Ordinary Share vs. Preference Share
What's the Difference?
Ordinary shares and preference shares are both types of equity securities issued by companies to raise capital. However, there are key differences between the two. Ordinary shares represent ownership in a company and typically come with voting rights, allowing shareholders to have a say in company decisions. On the other hand, preference shares do not usually come with voting rights but offer priority in receiving dividends and in the event of liquidation. Preference shares also have a fixed dividend rate, while dividends for ordinary shares are not guaranteed and can fluctuate based on company performance. Overall, ordinary shares are considered riskier but offer higher potential returns, while preference shares provide more stability and consistent income.
Comparison
Attribute | Ordinary Share | Preference Share |
---|---|---|
Voting Rights | Yes | No |
Dividend Priority | Last | First |
Dividend Rate | Variable | Fixed |
Redemption | No | Yes |
Convertibility | No | Yes |
Further Detail
Introduction
When it comes to investing in a company, shareholders have the option to choose between ordinary shares and preference shares. Both types of shares have their own set of attributes and benefits. In this article, we will compare the key differences between ordinary shares and preference shares to help investors make an informed decision.
Ownership Rights
Ordinary shares, also known as common shares, represent ownership in a company. Shareholders who hold ordinary shares have voting rights in the company's decision-making processes, such as electing the board of directors and approving major corporate actions. On the other hand, preference shares do not typically come with voting rights. Instead, preference shareholders receive fixed dividends before ordinary shareholders in the event of a company's liquidation.
Dividend Payments
One of the main differences between ordinary shares and preference shares is how dividends are paid out.

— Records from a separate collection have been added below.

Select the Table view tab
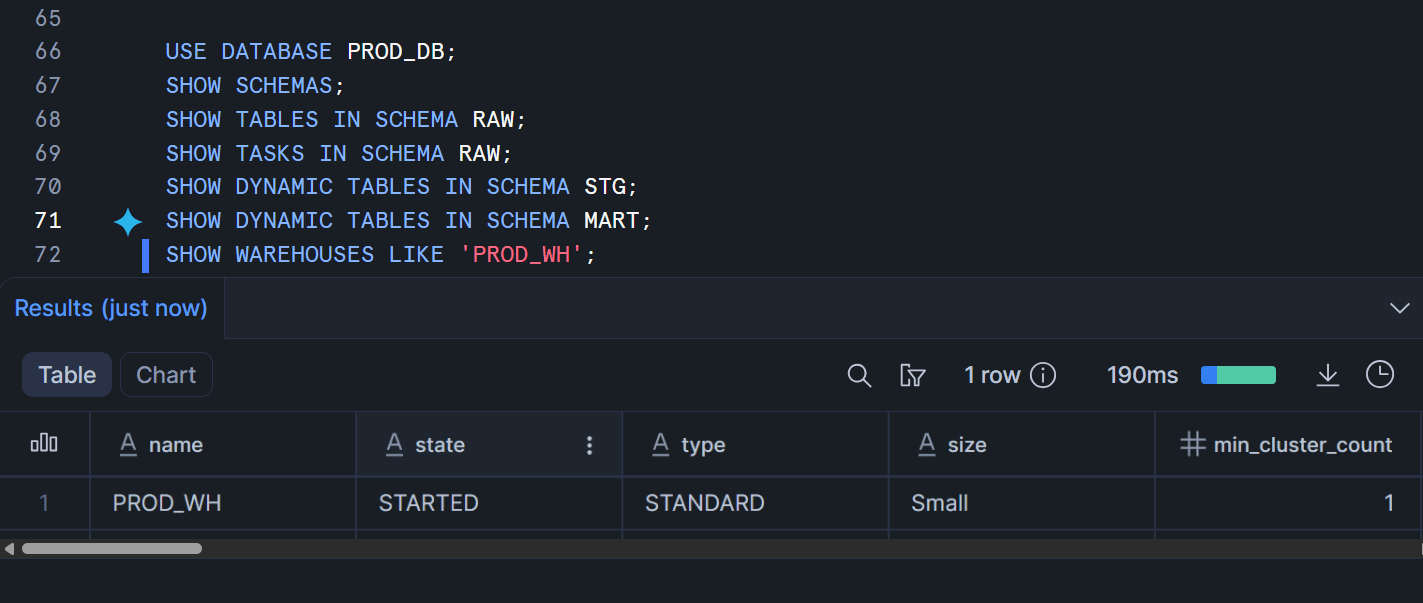This screenshot has width=1423, height=603. (x=67, y=375)
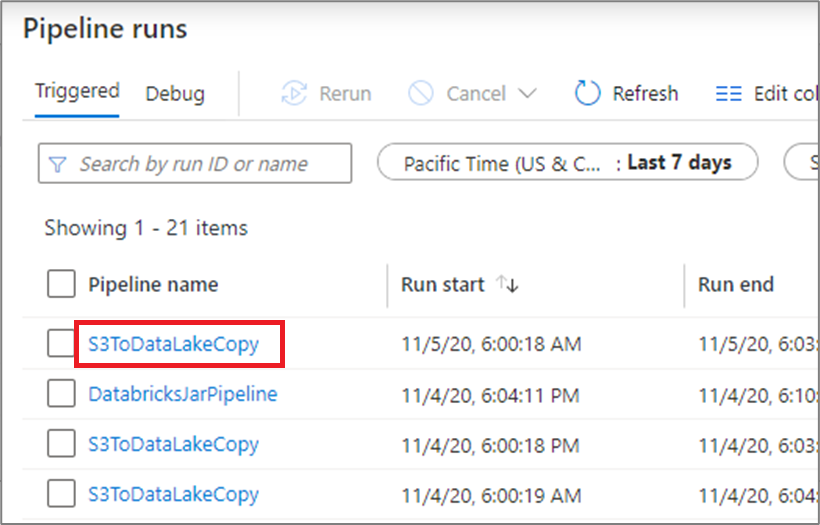Open the Pacific Time Last 7 days filter
Screen dimensions: 820x525
pyautogui.click(x=567, y=163)
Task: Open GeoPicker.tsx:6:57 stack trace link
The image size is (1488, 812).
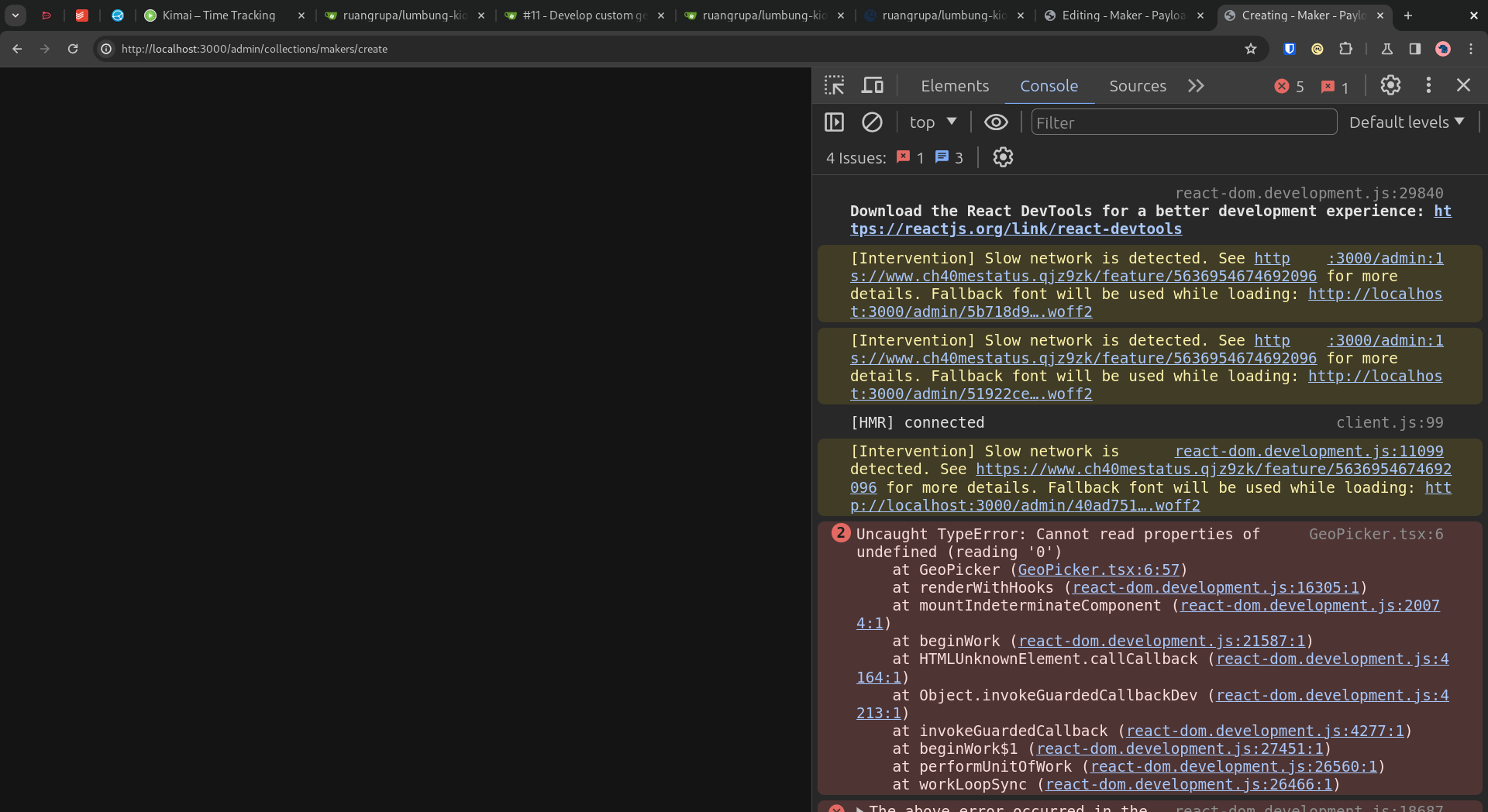Action: coord(1098,569)
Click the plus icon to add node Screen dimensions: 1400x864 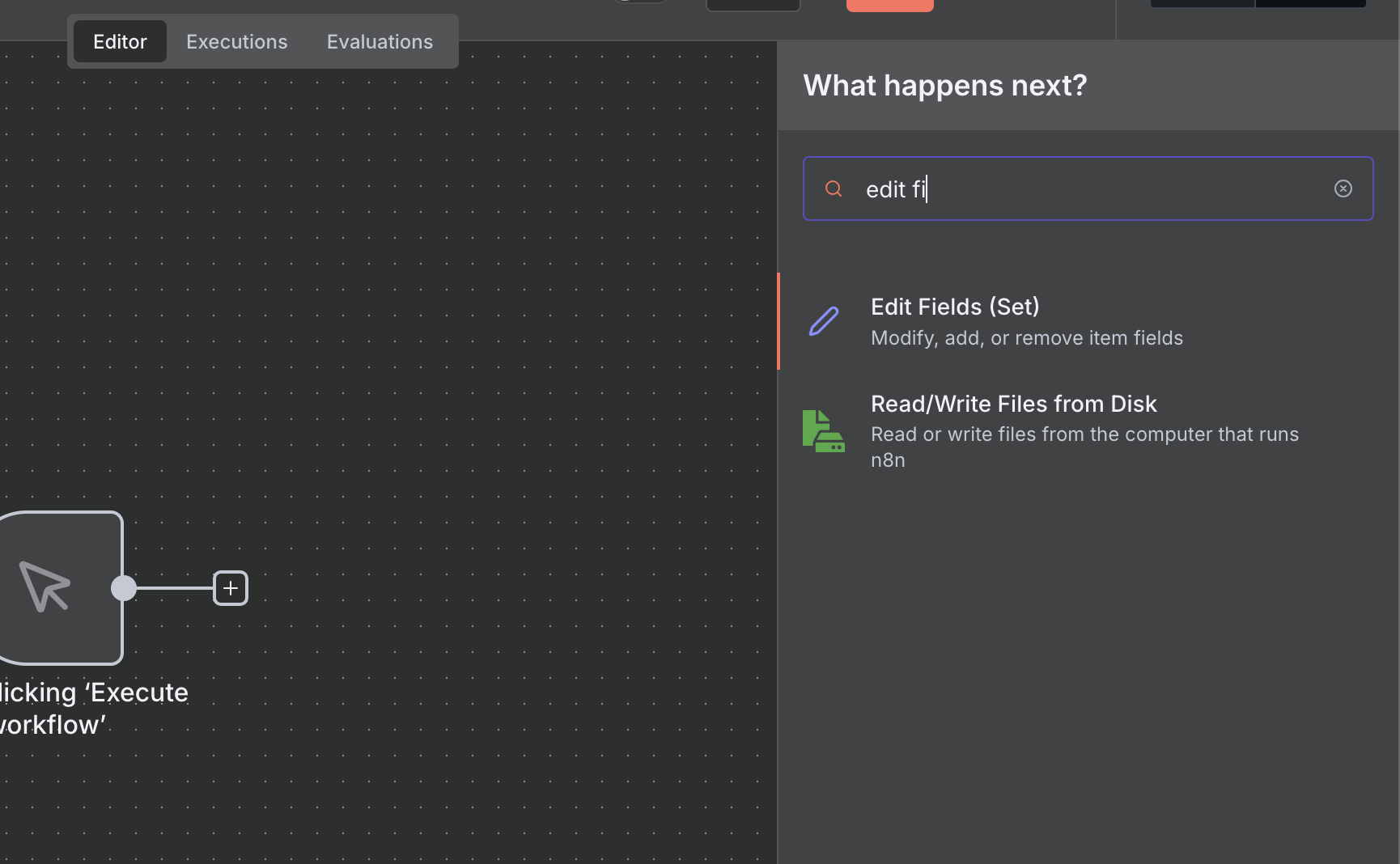(231, 588)
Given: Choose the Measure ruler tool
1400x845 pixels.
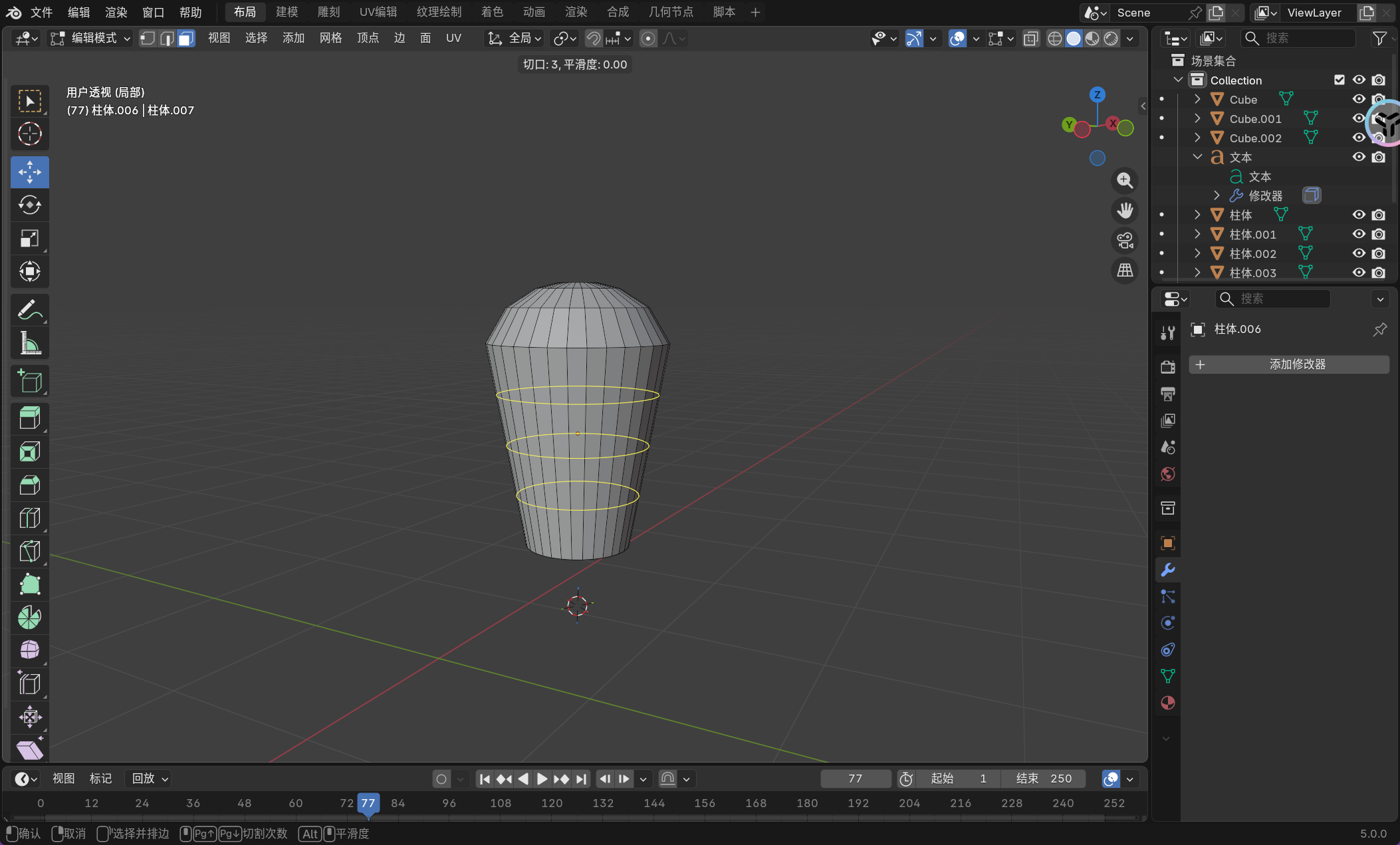Looking at the screenshot, I should [29, 343].
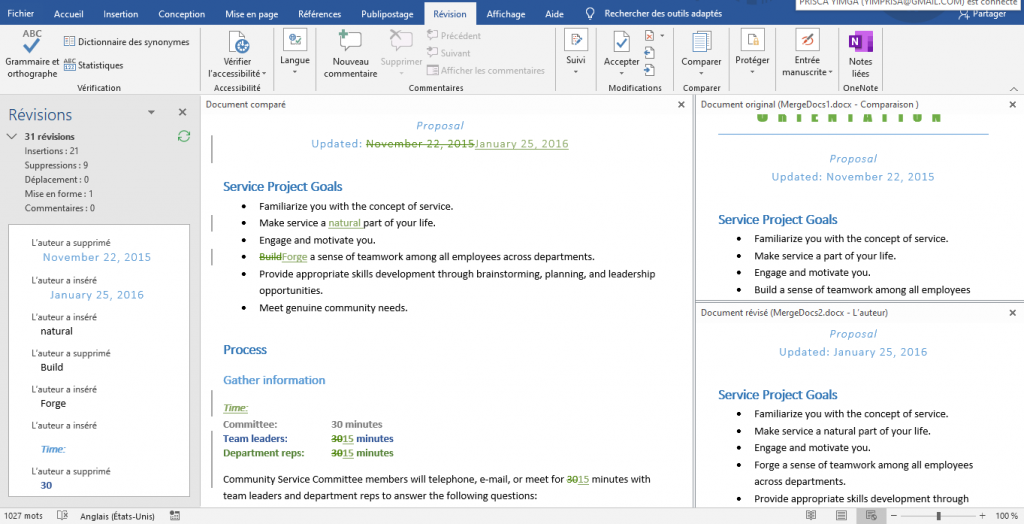Screen dimensions: 1024x524
Task: Open Notes liées in OneNote
Action: coord(859,55)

Ordinary shareholders receive dividends based on the company's profitability and the decision of the board of directors. The amount of dividends can vary each year and is not guaranteed. In contrast, preference shareholders are entitled to fixed dividends at a predetermined rate. This provides preference shareholders with a more stable income stream compared to ordinary shareholders.
Risk and Return
Ordinary shares are considered riskier investments compared to preference shares. Since ordinary shareholders are the last to receive dividends and assets in the event of liquidation, they bear more risk. However, with higher risk comes the potential for higher returns. Ordinary shareholders have the opportunity to benefit from the company's growth and increased share value. On the other hand, preference shareholders have a lower risk profile due to their fixed dividends and priority in receiving payments. However, this also means that preference shareholders may miss out on potential upside if the company performs well.
Convertible Features
Preference shares often come with the option to be converted into ordinary shares at a predetermined ratio. This feature provides preference shareholders with the flexibility to switch to ordinary shares if they believe the company's growth prospects are favorable. On the other hand, ordinary shares do not have the option to be converted into preference shares. This convertible feature adds an element of versatility to preference shares that is not present in ordinary shares.
Liquidation Preference
In the event of a company's liquidation, preference shareholders have a higher claim on the company's assets compared to ordinary shareholders. This means that preference shareholders are more likely to receive their investment back before ordinary shareholders. The liquidation preference of preference shares provides an added layer of security for investors, especially in times of financial distress. Ordinary shareholders, on the other hand, are at the bottom of the priority list when it comes to receiving assets during liquidation.
Conclusion
In conclusion, both ordinary shares and preference shares have their own unique attributes and benefits. Ordinary shares offer ownership rights and the potential for higher returns, but come with higher risk. Preference shares provide fixed dividends, priority in liquidation, and convertible features, making them a more stable investment option. Ultimately, the choice between ordinary shares and preference shares depends on an investor's risk tolerance, income needs, and investment goals.